Sejak keluarnya Undang-undang Perguruan Tinggi (UUPT) No. 12 tahun 2012, pemerintah mulai menggalakkan kebijakan otonomi kampus bagi Perguruan Tinggi Negeri (PTN). Kebijakan ini bertujuan untuk mengurangi subsidi pemerintah dan mendorong PTN secara otonom dapat mengatur serta mengelola penyelenggaraan pendidikan tinggi di masing-masing lembaga. Di dalam UU tercatat ada dua jenis otonomi yang diatur, otonomi di bidang akademik dan non-akademik.

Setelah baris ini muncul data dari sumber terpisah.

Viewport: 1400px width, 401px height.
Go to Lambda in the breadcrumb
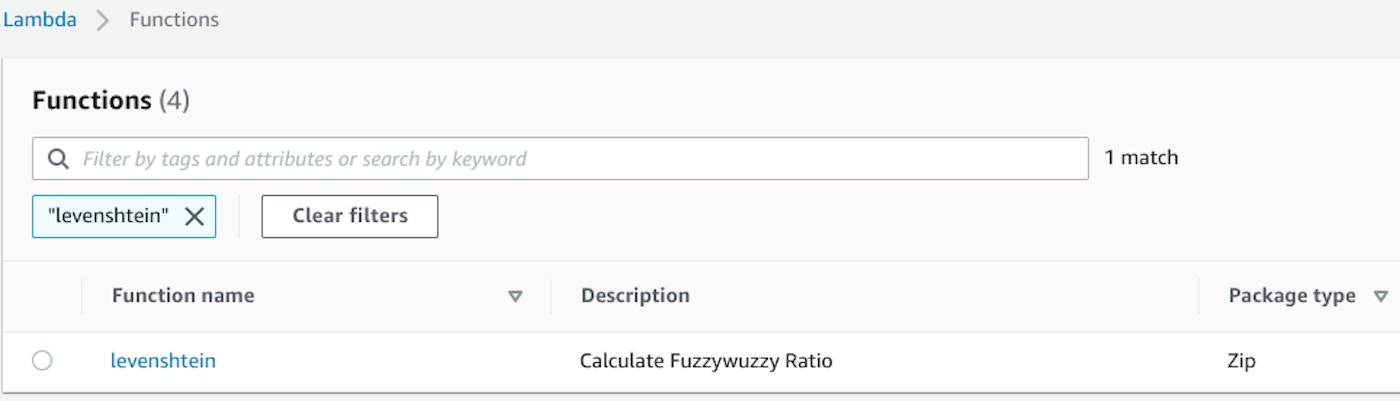pyautogui.click(x=40, y=20)
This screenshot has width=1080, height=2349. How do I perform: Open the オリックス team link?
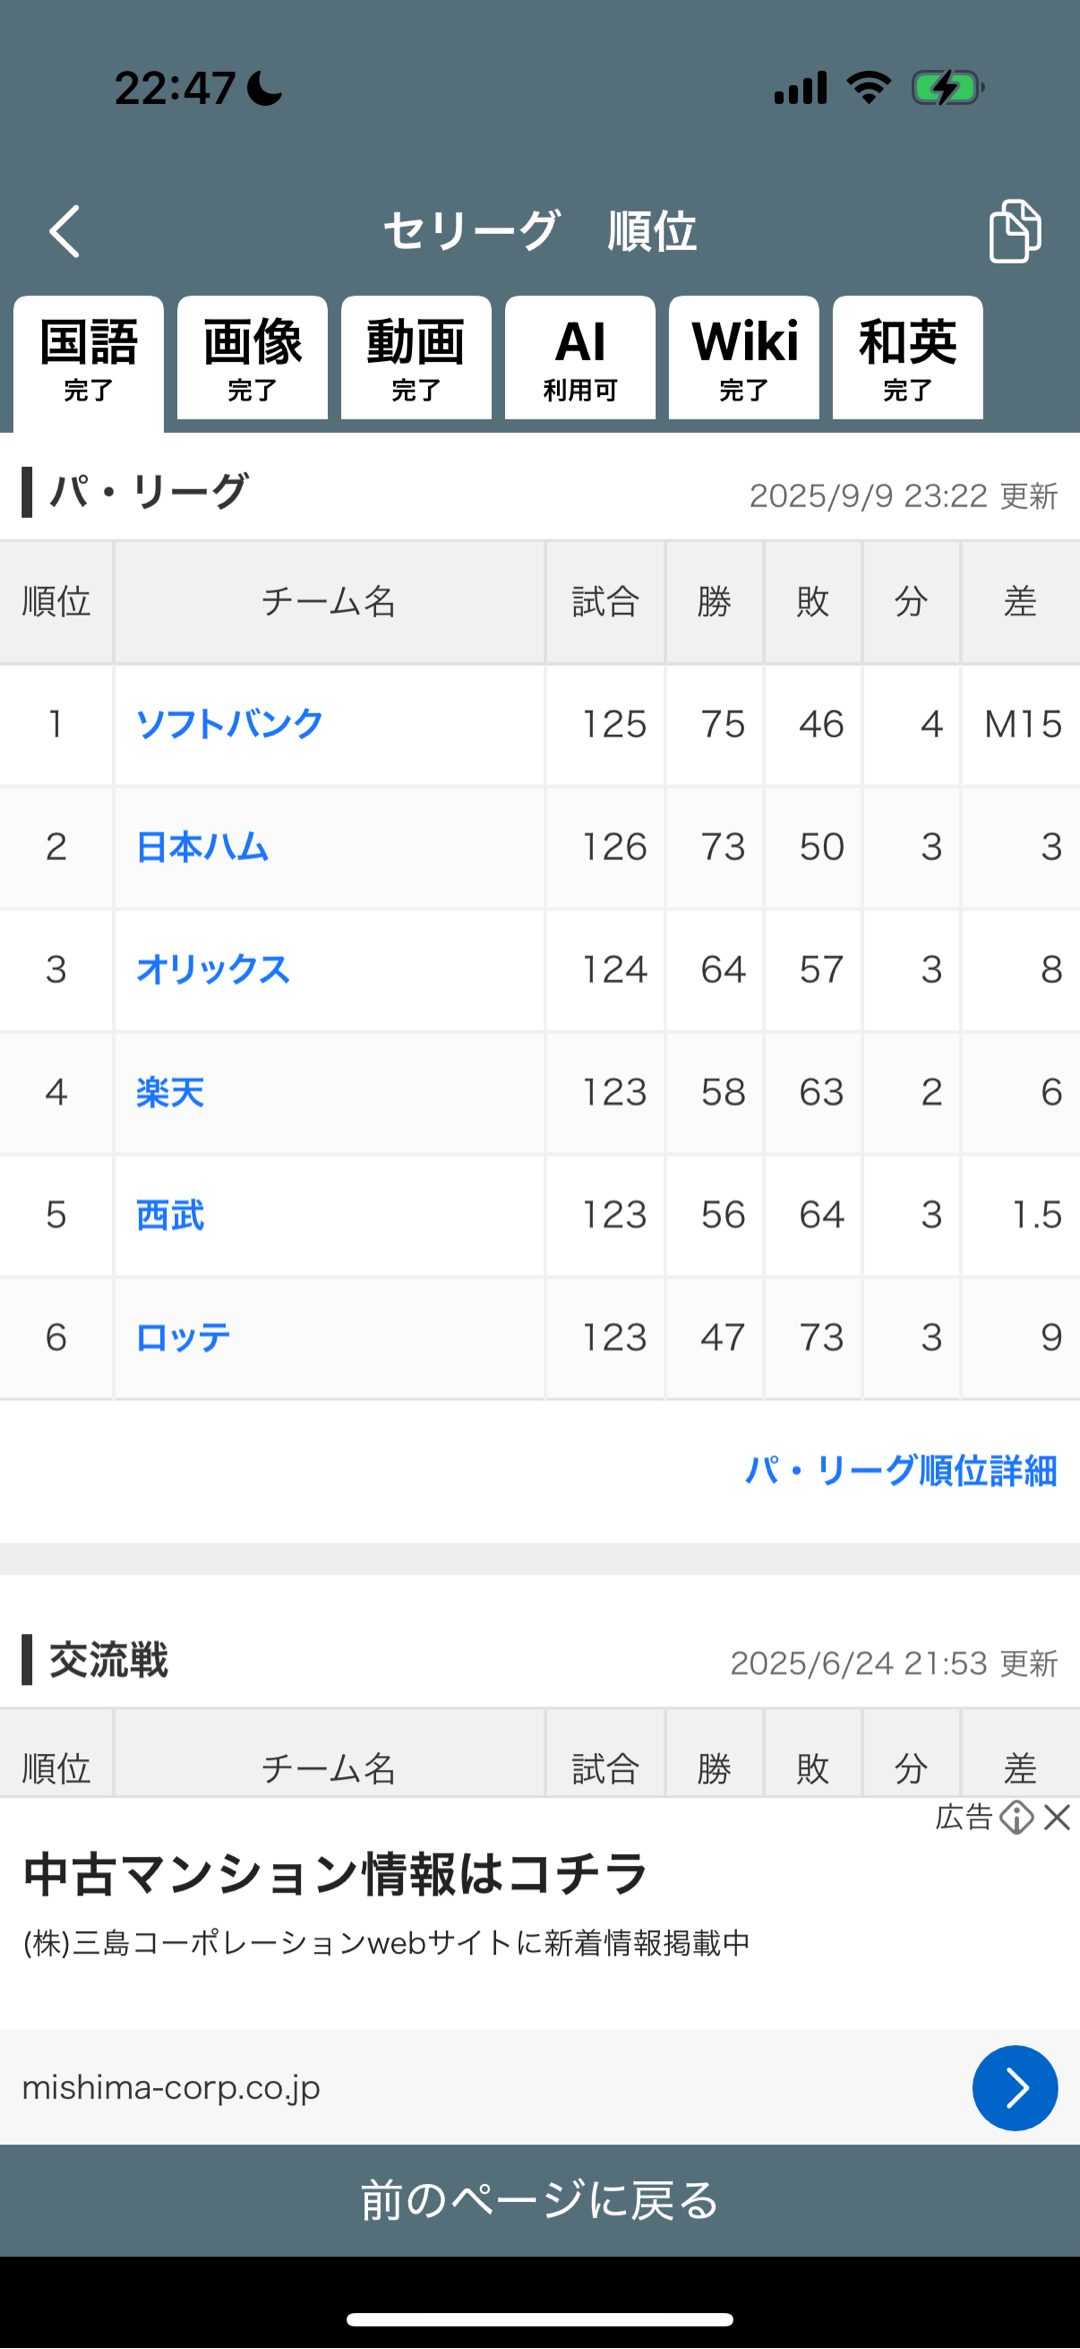coord(212,969)
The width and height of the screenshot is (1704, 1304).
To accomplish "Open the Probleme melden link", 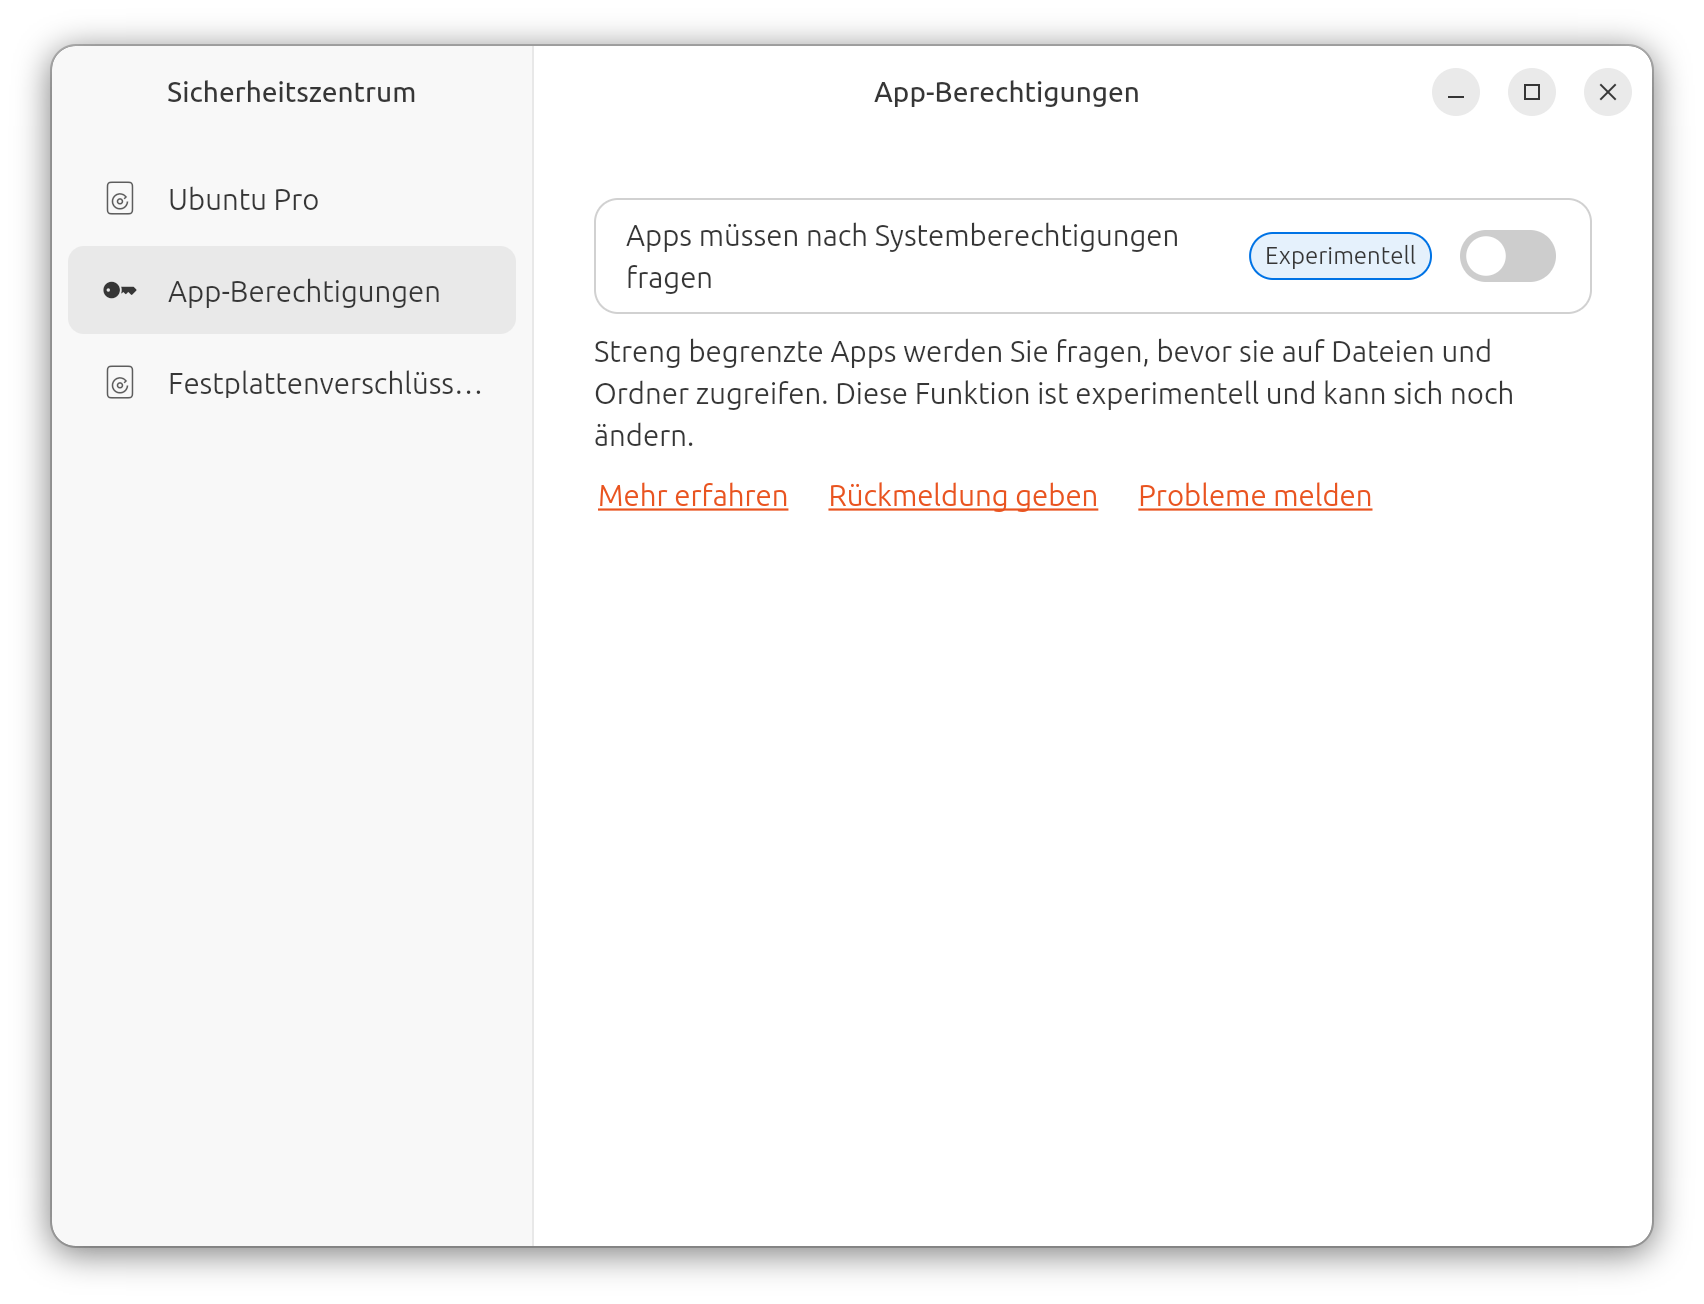I will pyautogui.click(x=1255, y=496).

Otonomi kampus juga diwadahi dalam peraturan pemerintah tentang penyelenggaraan pendidikan (PP No. 4 Th. 2014) dalam skema Perguruan Tinggi Negeri Berbadan Hukum (PTN-BH) dan Badan Layanan Umum (PTN-BLU). Dua skema tersebut dalam pelaksanaannya memungkinkan perguruan tinggi negeri mengelola aset yang diberikan negara (PTN-BH) serta membuka kesempatan untuk bekerja sama dengan pihak ketiga, mendapat hibah dan membuka unit usaha. Kedua hal tersebut sudah sejak lama ditolak sebab merupakan ekses dari ratifikasi nota kesepakatan GATS yg dirancang IMF untuk me-liberalisasi sektor jasa, salah satunya pendidikan. Pada akhirnya, pemerintah/negara tidak lagi bertanggung jawab penuh atas penyelenggaraan pendidikan.

Buntut dari kebijakan otonomi ini adalah seretnya dana yang dimiliki kampus untuk memenuhi kebutuhan operasional. Logika otonomi sejatinya mengedepankan peningkatan kualitas lembaga agar dapat membangun kerjasama dan mendapat dana hibah lewat produk riset yang ideal. Namun, banyak PTN yang lebih memilih jalan pintas untuk meraup dana, yaitu dengan membebankannya kepada mahasiswa.

Alhasil, biaya yang harus ditanggung oleh mahasiswa setiap tahun makin meningkat. Dilansir dari Tirto.id, berdasarkan survei yang dilakukan Bank Indonesia di Yogyakarta pada tahun 2015, terdapat peningkagan biaya kuliah dari tahun sebelumnya sebesar 53% untuk program diploma dan 18% untuk program sarjana. Sedangkan diwilayah lain, peningkatan biaya kuliah juga terjadi meskipun survey yang komprehensif sampai saat ini belum dapat saya akses.

Selain meningkatkan biaya uang kuliah tunggal, PTN juga mencari dana dari sumbangan awal atau yang lebih dikenal sebagai uang pangkal. Dasar dari penerapan uang pangkal di PTN tercantum dalam pasal 8 Permenristekdikti No. 39 tahun 2017. Dalam aturan tersebut, PTN diperbolehkan untuk menarik uang pangkal kepada mahasiswa yang diterima melalui beberapa jalur, yaitu Mandiri, Kelas Internasional, Mahasiswa Asing, dan Mahasiswa yang diterima dari jalur sarjana. Inilah solusi singkat yang diambil oleh PTN untuk memenuhi kebutuhan dananya, bukan dengan peningkatan dan perbaikan kualitas produk unggulan yang dapat menarik pihak ketiga menjalin kerjasama atau memberi hibah.

Jalan keluar yang diambil oleh PTN dengan mengkambing-hitamkan pemerintah yang mengurangi subsidi serta membebankannya kepada mahasiswa memunculkan pertanyaan terhadap kemampuan lembaga PTN mengadopsi skema otonomi (PTN-BH dan BLU). Jika dampak yang muncul malah masalah biaya kuliah yang semakin naik tiap tahunnya, masihkah skema tersebut dipertahankan? Bukannya mendorong kualitas perguruan tinggi, skema tersebut malah semakin mempersempit akses masyarakat untuk dapat menikmati pendidikan tinggi.

Iklan

Evaluasi terhadap kebijakan pendidikan tinggi patut kita tuntut kepada pemerintah agar ke depan seluruh  masyarakat Indonesia dapat memenuhi haknya menempuh pendidikan di setiap jenjang. Regulasi yang mengatur otonomi kampus harus segera direvisi, bahkan dicabut dan diganti dengan sebuah regulasi yang berpihak pada masyarakat, khususnya yang berada pada tingkat ekonomi menengah ke bawah. Ini sepenuhnya merupakan amanat konstitusi bangsa bahwa tanggung jawab negara adalah untuk mencerdaskan kehidupan bangsa.